In statistics, there is the standard deviation and the standard error. Their respective estimators are

\begin{aligned} \begin{aligned} \sigma_X &= \sqrt{\frac{1}{N - 1} \sum_{i = 1}^N (x_i - \bar x_.)} \ \mathrm{se}{}_X &= \frac{1}{\sqrt{N}} \, \sigma_X \,. \end{aligned} \end{aligned}

So the standard error is by a factor $\sqrt{N}$ smaller. They have similar but different interpretations:

Standard Deviation

This is the width of the population distribution. If you take a single measurement out of the normal distributed population, it will be within one standard deviation of the mean in 68% of the cases.

Standard Error

If you take another $N$ measurements and compute the mean of those measurements, it will be within one standard error of the mean in 68% of the cases.
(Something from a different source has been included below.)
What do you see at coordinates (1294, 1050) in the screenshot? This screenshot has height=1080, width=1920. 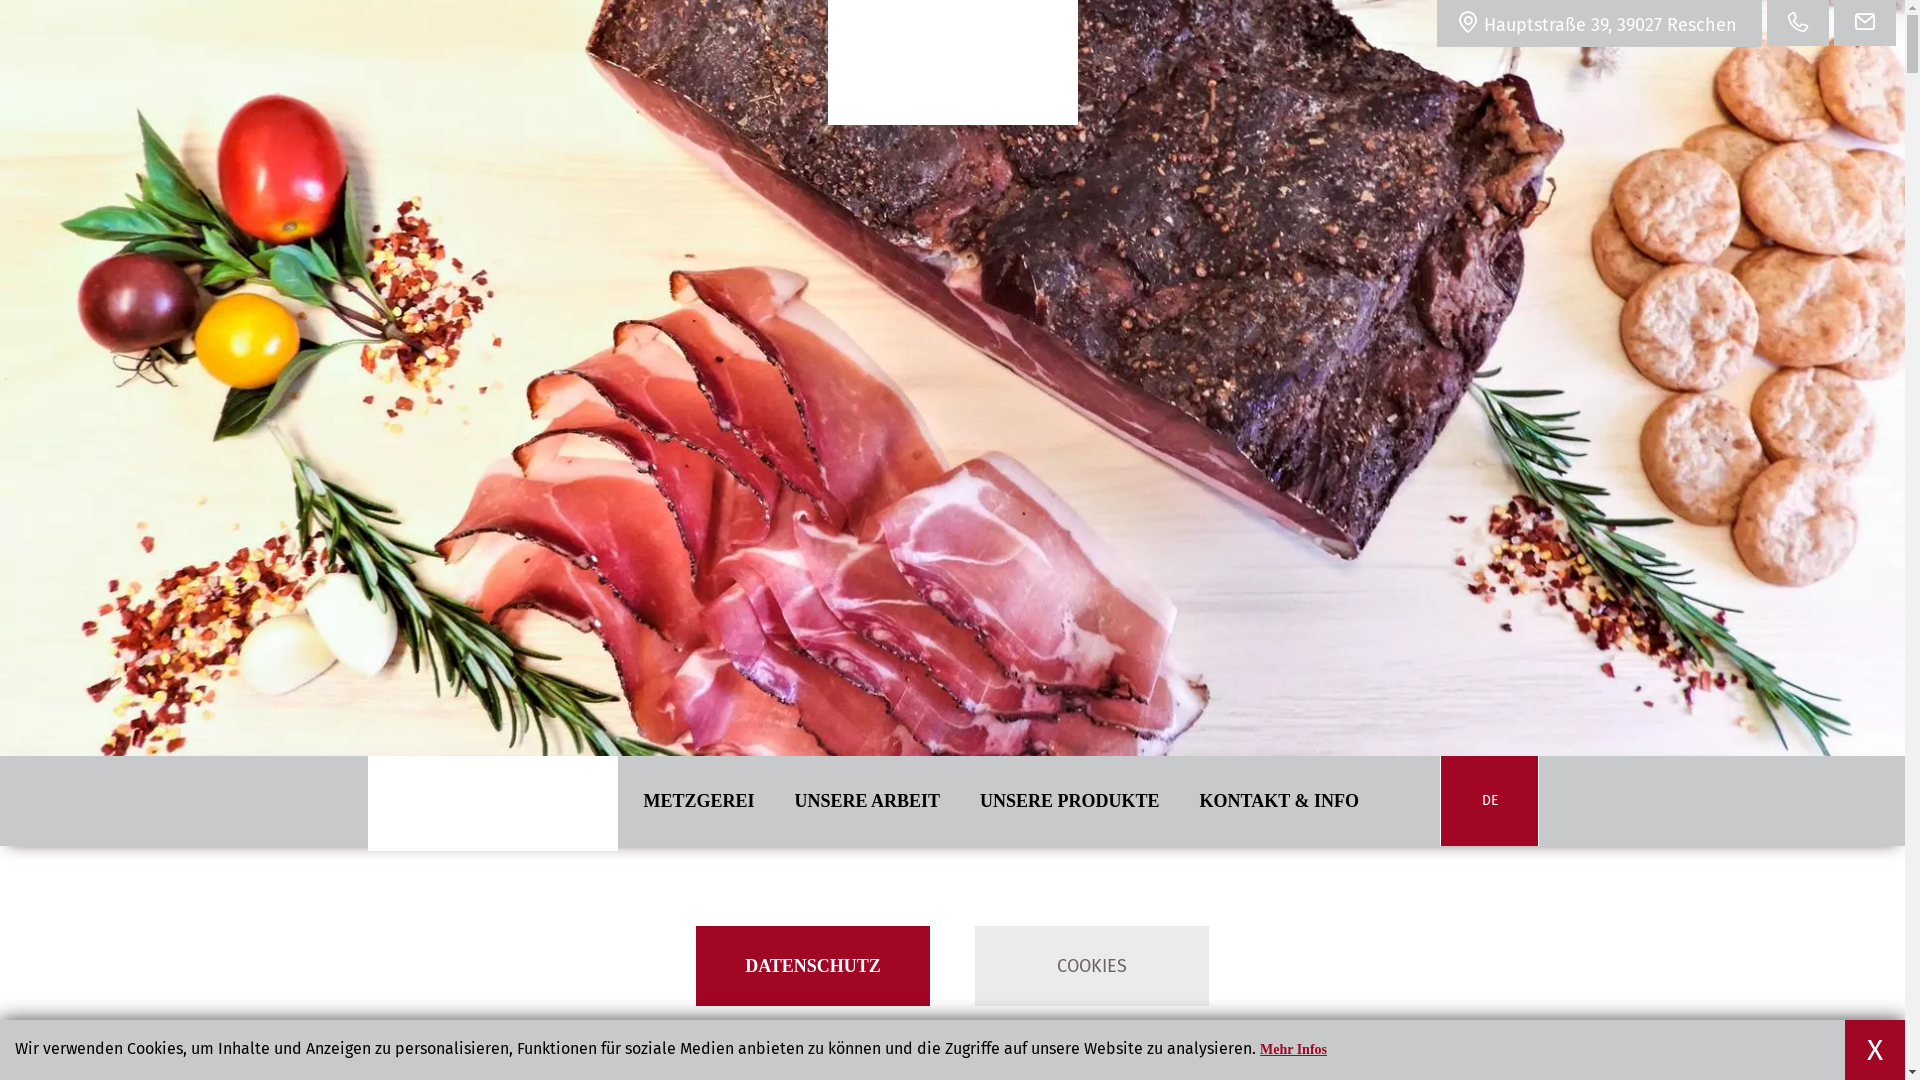 I see `Mehr Infos` at bounding box center [1294, 1050].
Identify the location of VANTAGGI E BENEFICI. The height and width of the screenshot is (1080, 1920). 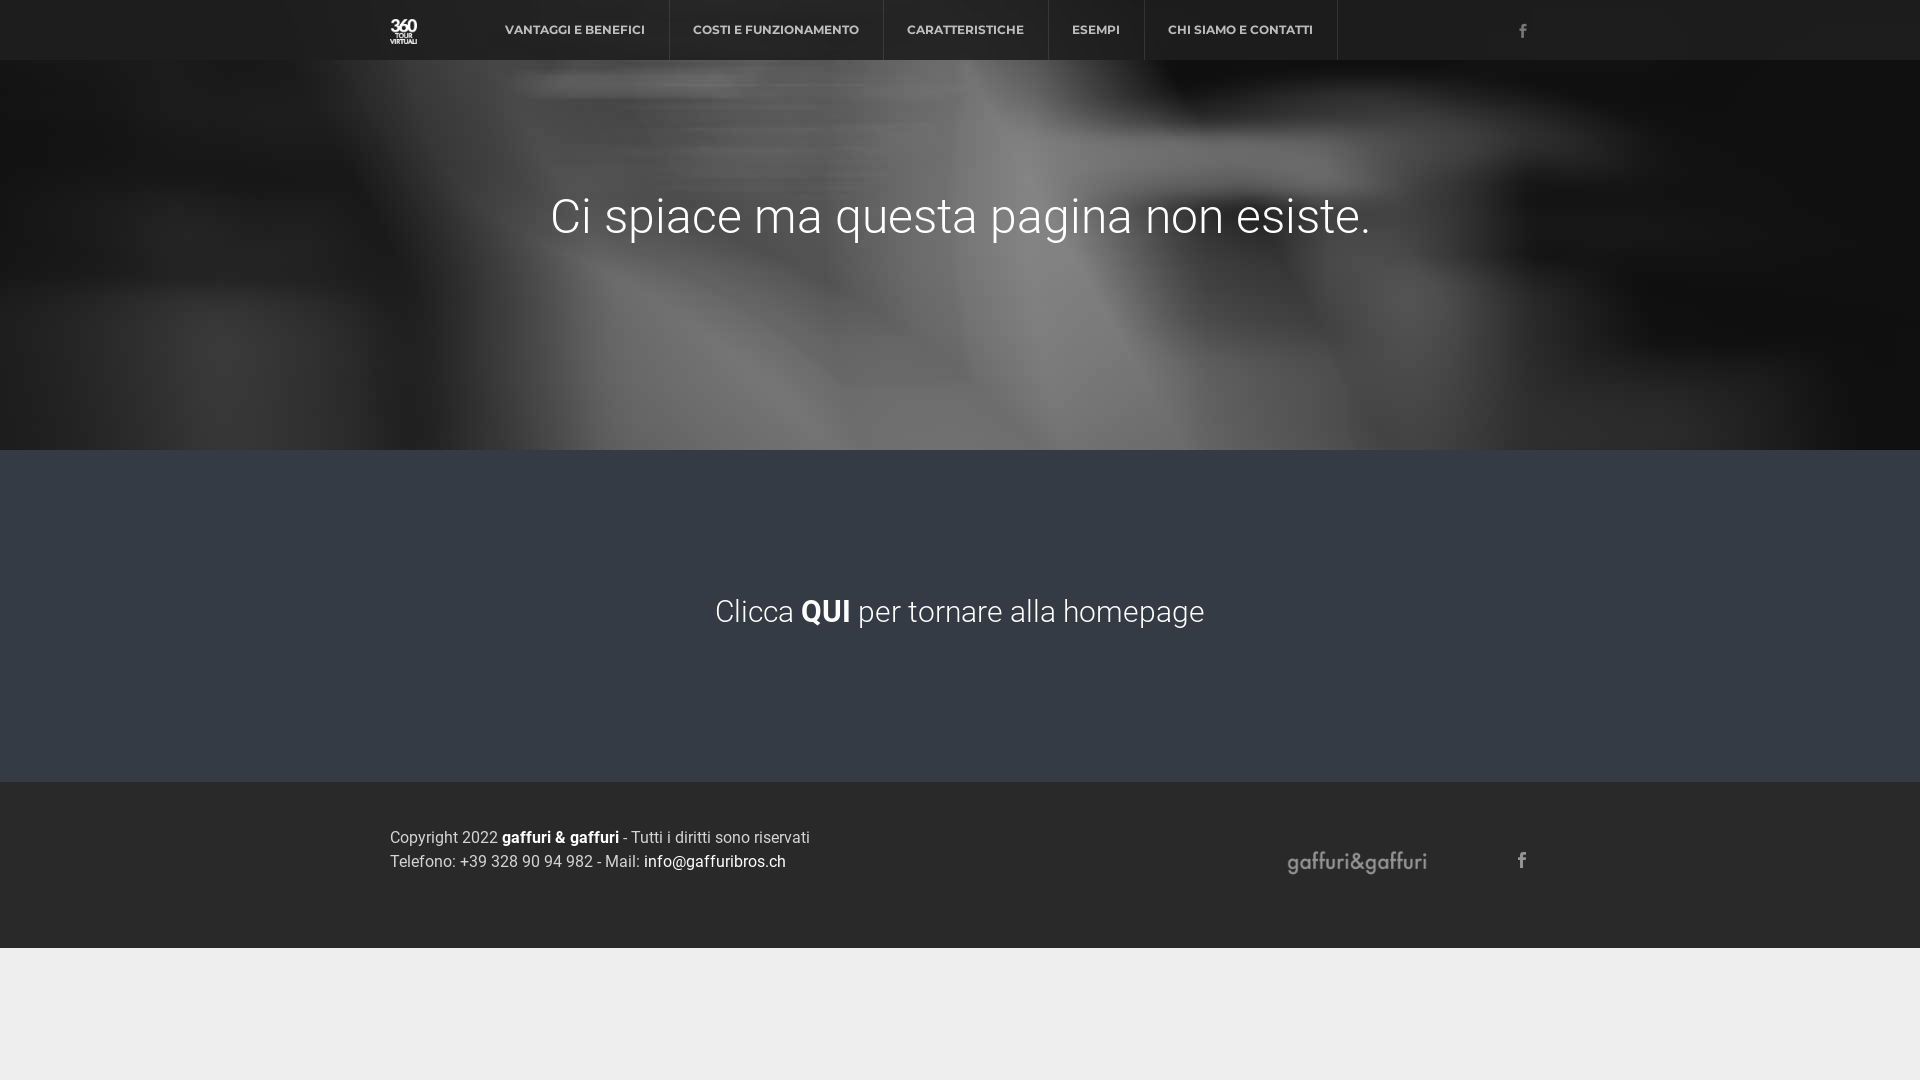
(575, 30).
The standard error is therefore the uncertainty of the mean.

Taking more samples from the same distribution will not change the standard deviation, assuming that you already have sufficient measurements that the normal distribution is sufficiently apparent. The standard error will become smaller.

I have written a small program, which samples a standard normal distribution and displays the results in a histogram. You can see that the shape will come closer to the normal distribution. The green dots and line show the standard deviation. Those points will always stay close to $-1$ and $1$ as this is the standard deviation of the underlying distribution.

The standard error is marked by the two red points. There you can see how it shrinks over time as more measurements are drawn from the underlying distribution.